トランプ米大統領来日 日米貿易「もう少し公平に」

西日本新聞 一面

 トランプ米大統領が25日、令和初の国賓として来日した。28日まで4日間滞在し、天皇、皇后両陛下と会見するほか、安倍晋三首相と日米首脳会談を行う。トランプ氏の大統領としての訪日は2017年11月以来、2回目。

 午後5時ごろ、メラニア夫人とともに大統領専用機で羽田空港に到着。その後、東京都内の米大使公邸で開かれた日本の経済関係者との会合に出席した。冒頭あいさつでトランプ氏は、対日貿易赤字を念頭に「日本が長年有利な立場に立ってきたが、もう少し公平にしたい」と日本側に市場開放を求める考えを改めて表明。日米貿易交渉に関し「いくつかの合意を数カ月のうちに発表できることを希望している」と、具体的な成果を急ぎたい意向を示した。

 一方で日本との経済関係に関し「令和時代により深く強固にしたいというのが私の心からの願いだ」と述べ、首相との関係を「特別だ」と強調した。会合にはソフトバンクグループの孫正義会長兼社長やトヨタ自動車の豊田章男社長らが出席した。

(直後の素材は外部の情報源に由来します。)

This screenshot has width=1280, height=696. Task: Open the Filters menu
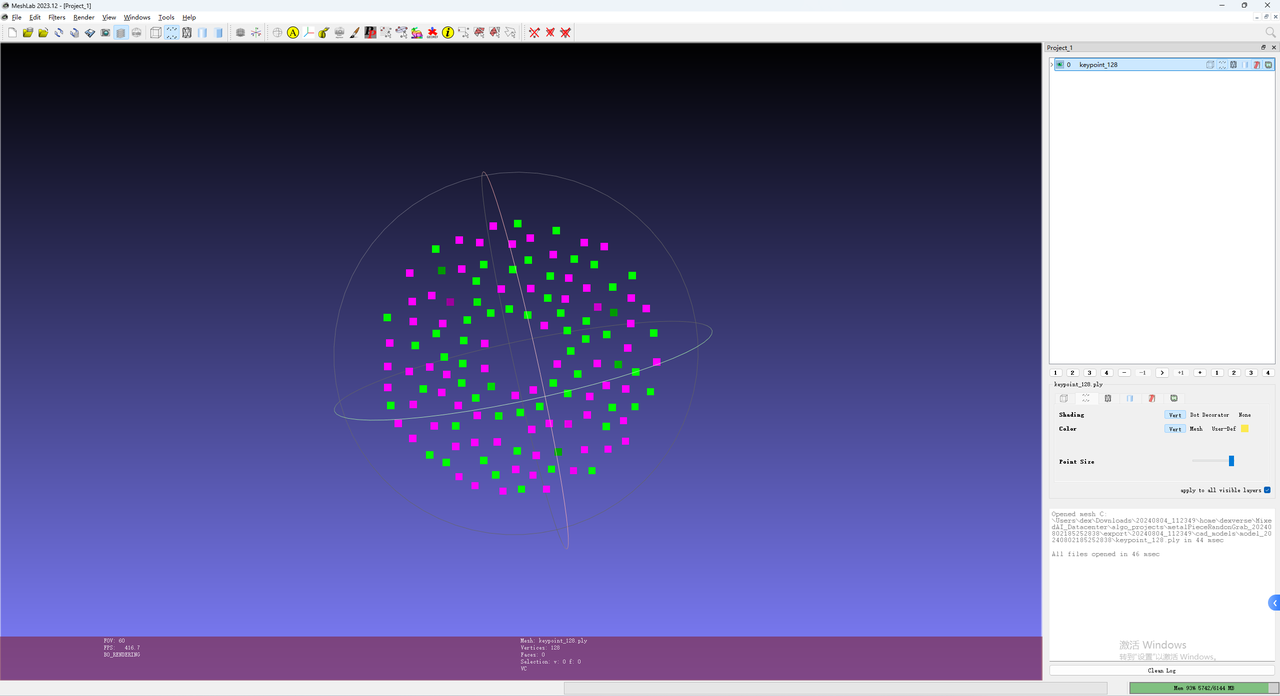57,17
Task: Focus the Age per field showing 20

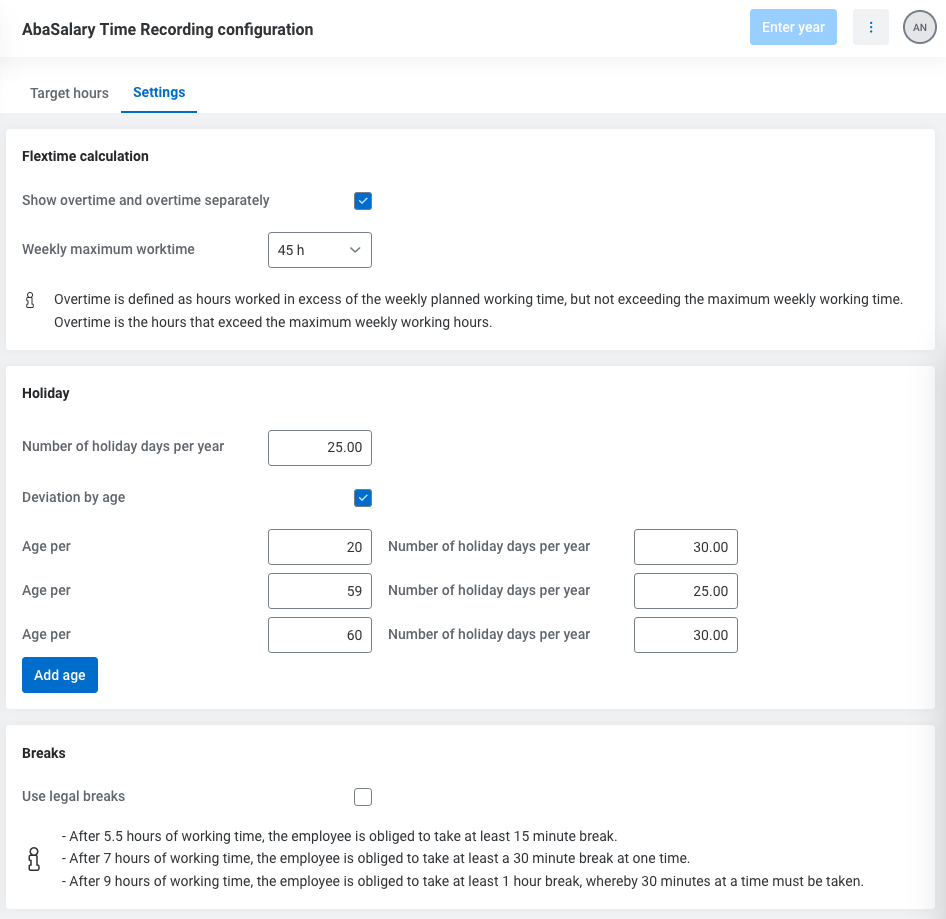Action: [320, 547]
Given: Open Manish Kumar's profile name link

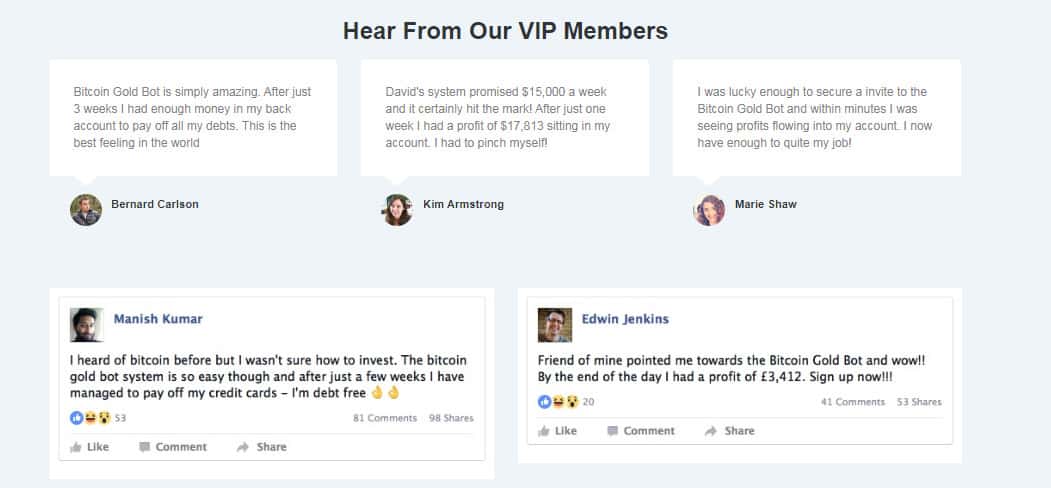Looking at the screenshot, I should 158,319.
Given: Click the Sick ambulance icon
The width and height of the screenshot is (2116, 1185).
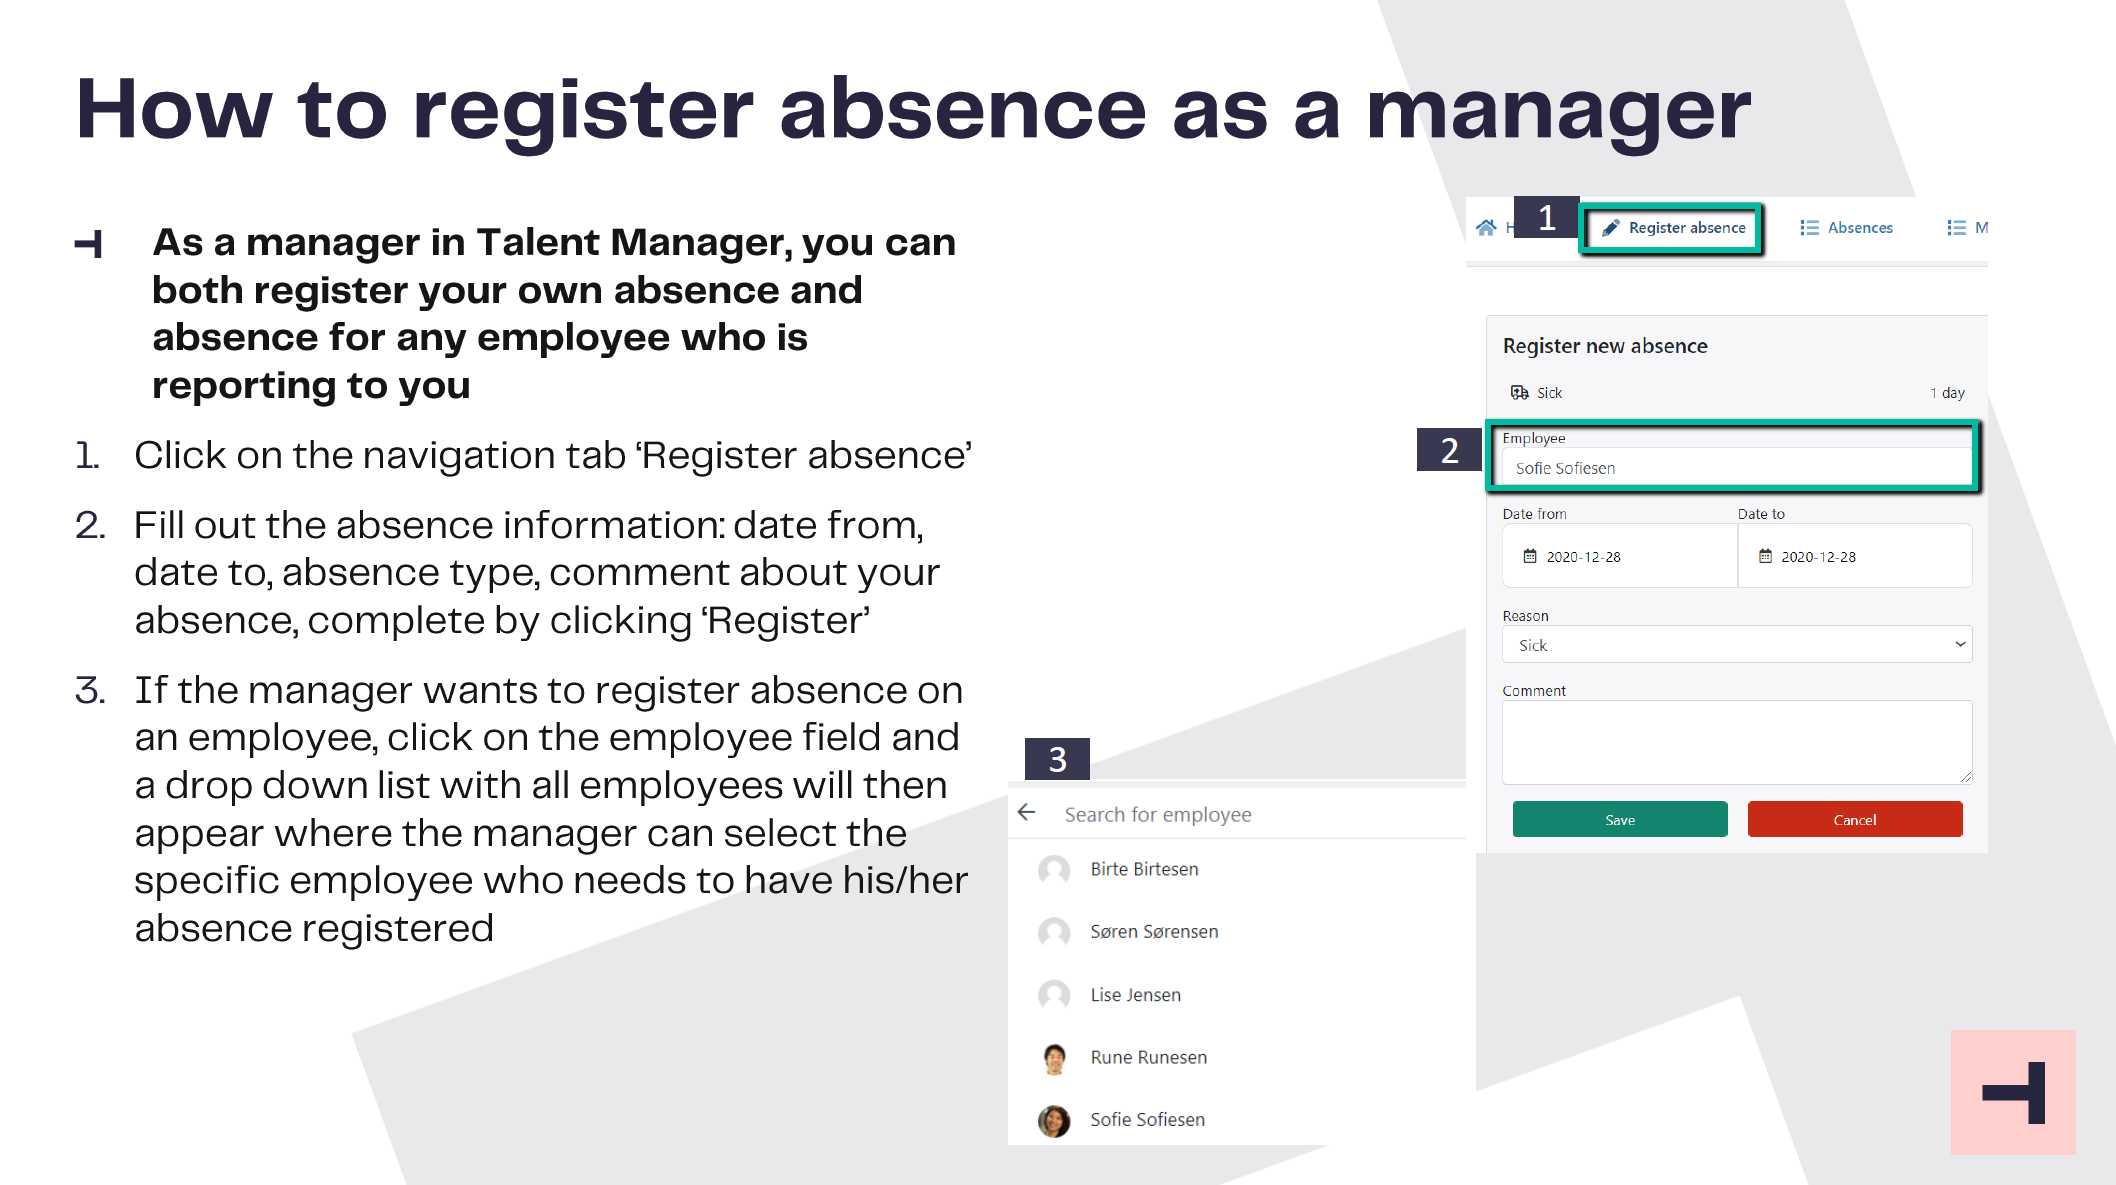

 トランプ氏は26日に千葉県内のゴルフ場で首相とプレーした後、一緒に都内で大相撲を観戦する。天皇、皇后両陛下とは27日午前に会見し、迎賓館での首脳会談に臨む。夜は宮中晩さん会に出席する。

 日米首脳会談は、北朝鮮対応と貿易交渉が主要テーマとなる。首相は拉致問題の解決に向け、金正恩(キムジョンウン)朝鮮労働党委員長との首脳会談実現に協力を求める見通し。貿易交渉は首脳会談に先立ち、茂木敏充経済再生担当相とライトハイザー米通商代表が25日、内閣府で協議した。